With a green track, the start of Sunday’s race with all eyes on them is going to be as difficult as ever.

“It will be a little bit tricky adjusting on your car at the beginning of the race just because of the lack of rubber on the race track, said 2014 series champion Kevin Harvick. “It’s a race track that really evolves as the rubber gets on the race track and last year it was tough to drive on top of the rubber, so you really had to find different spots on the race track to move around.”

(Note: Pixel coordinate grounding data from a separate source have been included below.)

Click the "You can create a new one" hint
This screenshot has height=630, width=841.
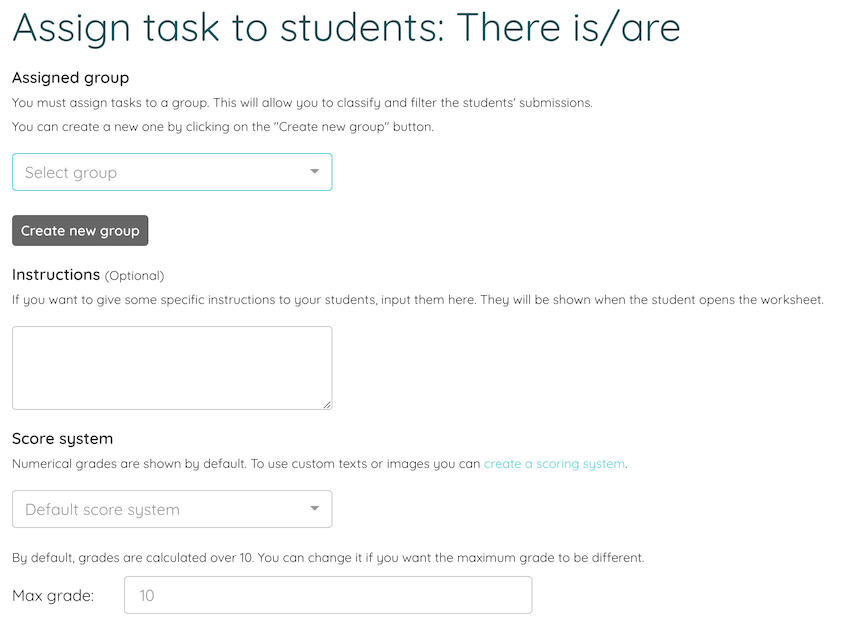point(223,127)
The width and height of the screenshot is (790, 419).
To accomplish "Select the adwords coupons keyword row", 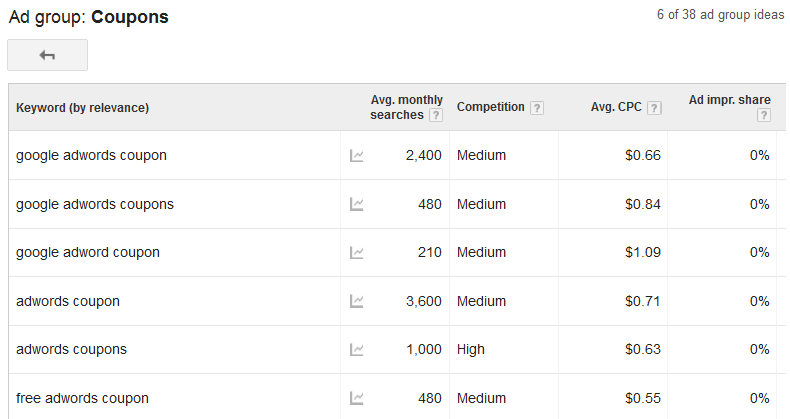I will coord(72,349).
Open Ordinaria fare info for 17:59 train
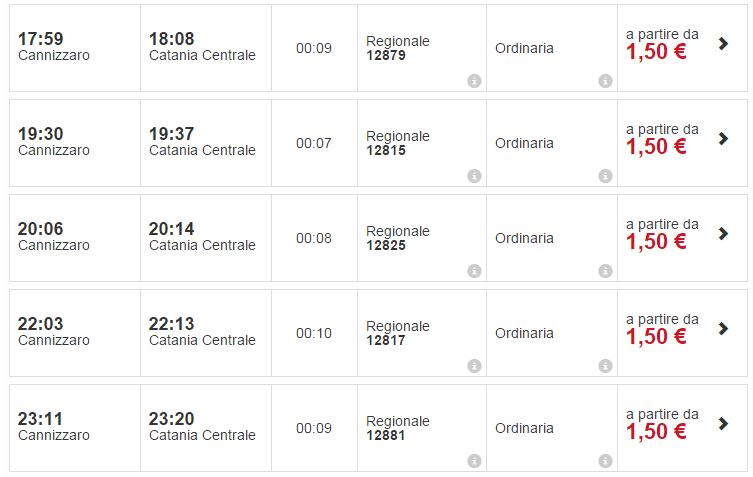Viewport: 753px width, 477px height. tap(605, 81)
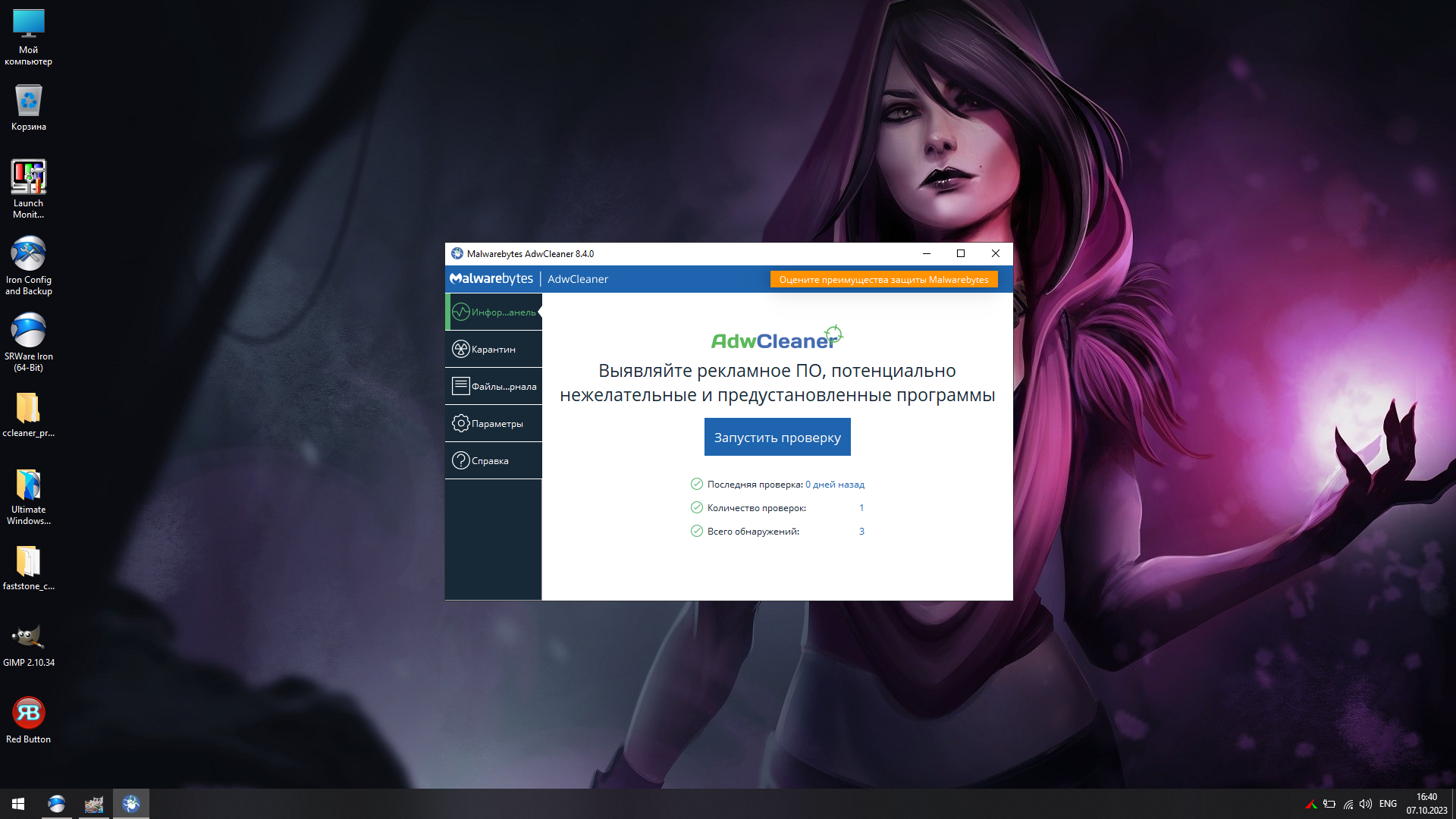Open the Карантин (Quarantine) section
This screenshot has width=1456, height=819.
494,349
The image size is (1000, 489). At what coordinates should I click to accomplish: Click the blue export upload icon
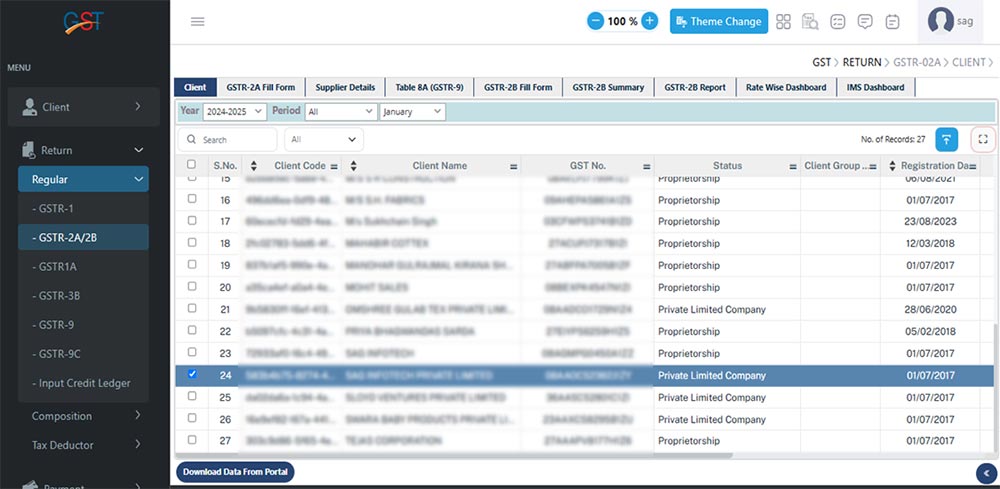[x=946, y=139]
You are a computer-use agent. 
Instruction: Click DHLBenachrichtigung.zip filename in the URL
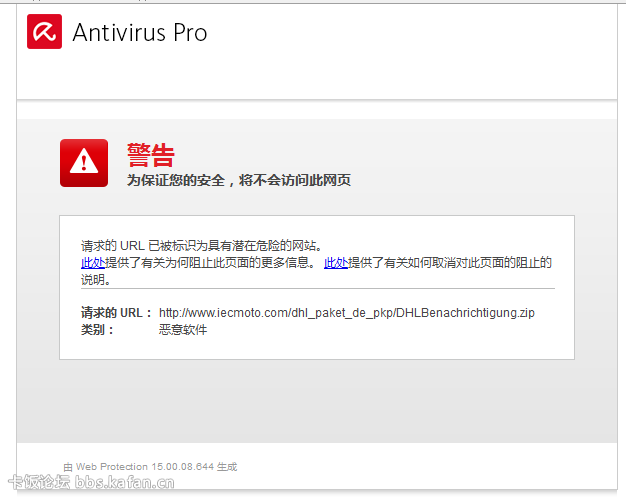pyautogui.click(x=465, y=313)
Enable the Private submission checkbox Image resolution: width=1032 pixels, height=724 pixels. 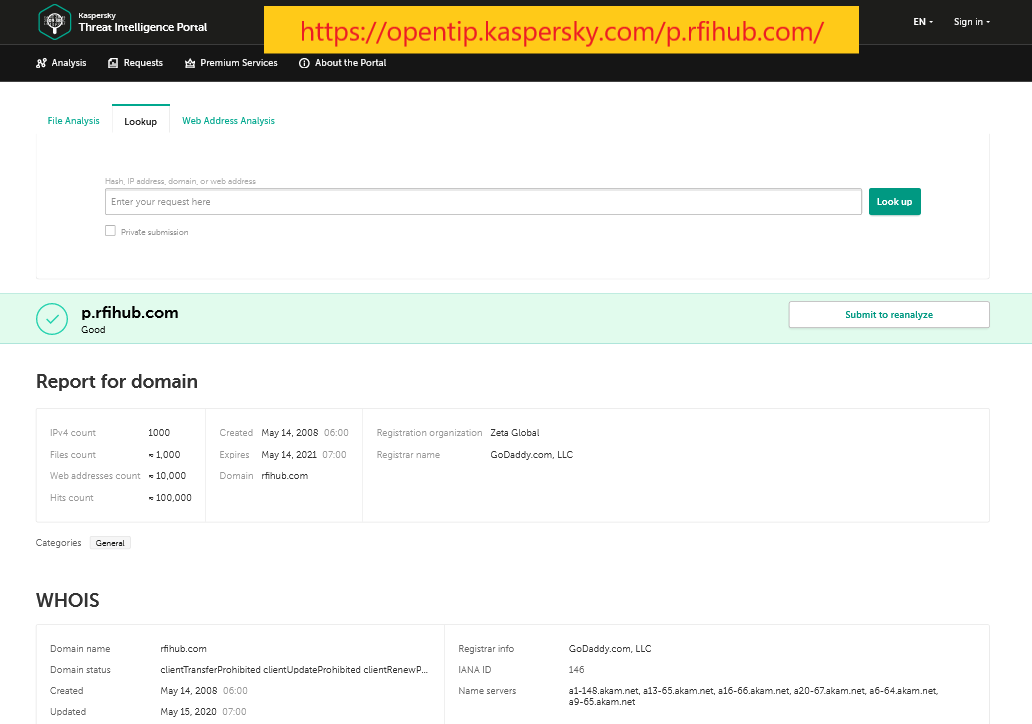[110, 231]
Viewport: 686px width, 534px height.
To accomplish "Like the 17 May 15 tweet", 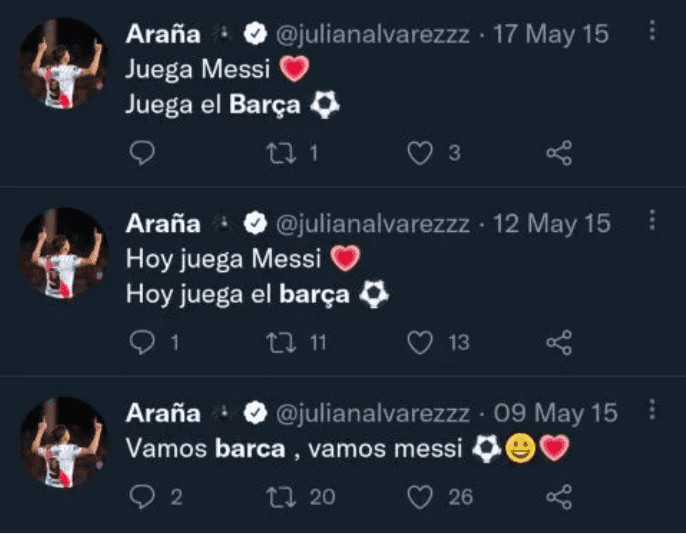I will [x=421, y=152].
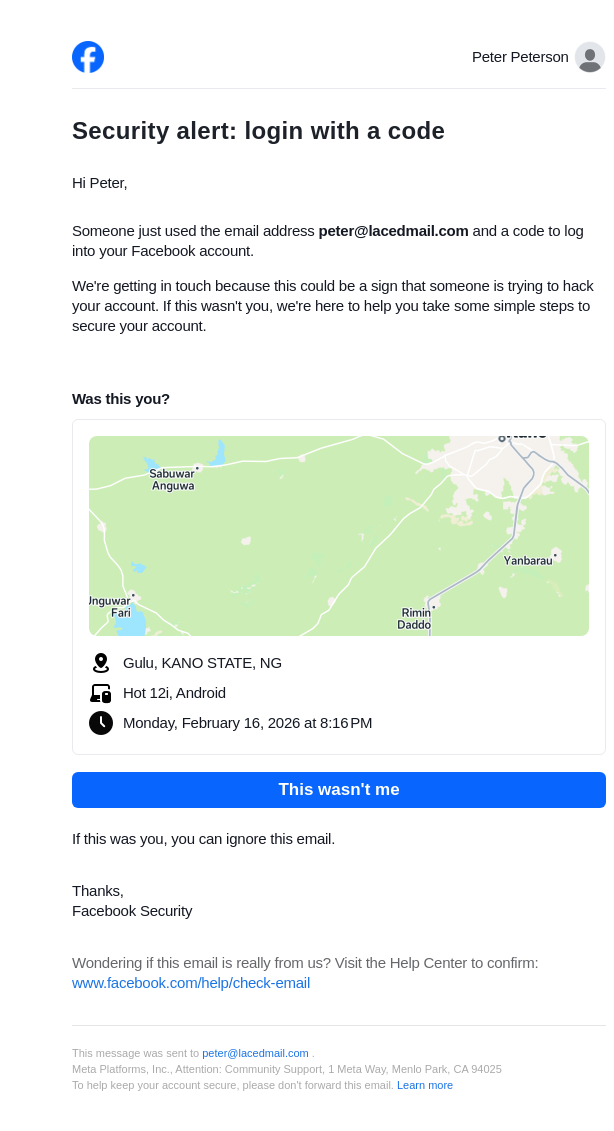
Task: Click the clock icon beside the login time
Action: (100, 723)
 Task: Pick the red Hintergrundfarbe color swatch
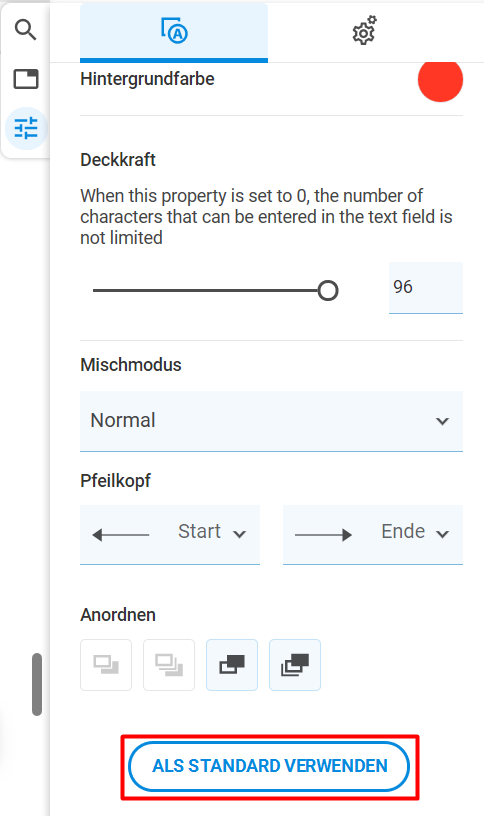(x=440, y=79)
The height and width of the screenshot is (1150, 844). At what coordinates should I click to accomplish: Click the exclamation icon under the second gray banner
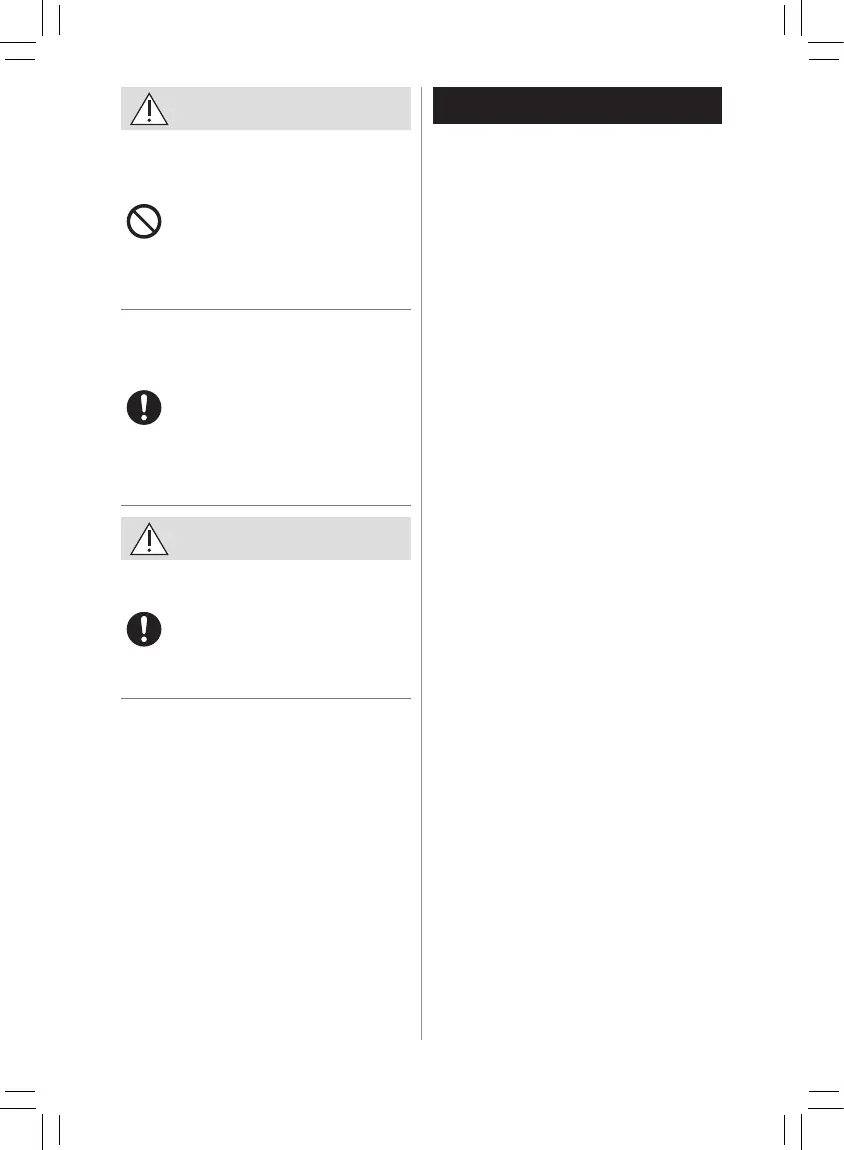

His former Stewart-Haas Racing teammate of Kurt Busch agreed saying that Darlington usually has some rubber on it before they race in the past. They have the luxury of having multiple rounds of practice for not just the Cup Series, but the Xfinity Series as well. Then, throw in qualifying for both and an NXS race and you get plenty of data for grip levels.

This Sunday, we have no data, no rubber and no way of knowing how the car is going to feel early on.

“I think the biggest goal in this instance is to just not be in right field, try to get yourself in the ballpark and be able to adjust on it so you don’t have to have a rebuild and a reboot,” Harvick continued. “A few days later you can do that, but you can’t do that during the race, so we’re trying to be solid through these first several races so you don’t shoot yourself in the foot and have to try to reboot in the middle of a race because that will be tough, but you’re definitely gonna have to make changes and evolve with the race track as it changes.”

We know adjustments are going to have to be made all day. That’s why the best driver-crew chief combinations are going to be the ones rising to the top by the end of 293 laps.

“We’ve been sitting outside of a race car for over two months and then we’re gonna barrel it down into Turn 1 at 200 mph with no practice,” Joey Logano said last week. “That’s going to be a puckered up moment.”

Last year’s Southern 500 pole sitter William Byron agrees.

“It’s going to be difficult,” Byron said of the situation. “I think the biggest thing is just trying to prepare yourself well physically. Obviously you’re not going to get that chance to really go through practice and kind of warm up your muscles, I guess you could say, to get ready in the car.”

“A lot of it’s going to fall on the teams and the cars who hits the setup right. It’s going to be big because there’s a lot of variables there. You’re not going to have a chance to set the height of the car, predict where the splitter is going to end up, where the back is going to travel to. As a driver all you can do is put consistent laps together. You have to be efficient in traffic at the start of the race. I do feel like there’s going to be some mistakes made, some bounces off the wall things like that. You have to avoid that in the first run or so. Then you’ll start to see who really has the car after that.”

With so many driver-crew chief changes this past off season and only having four races in 2020 to work together, who’s going to figure it out the quickest?

The Kyle Busch-Adam Stevens combo and Kevin Harvick-Rodney Childers combos have been together as long as anyone in the sport. They could reap the benefits of this.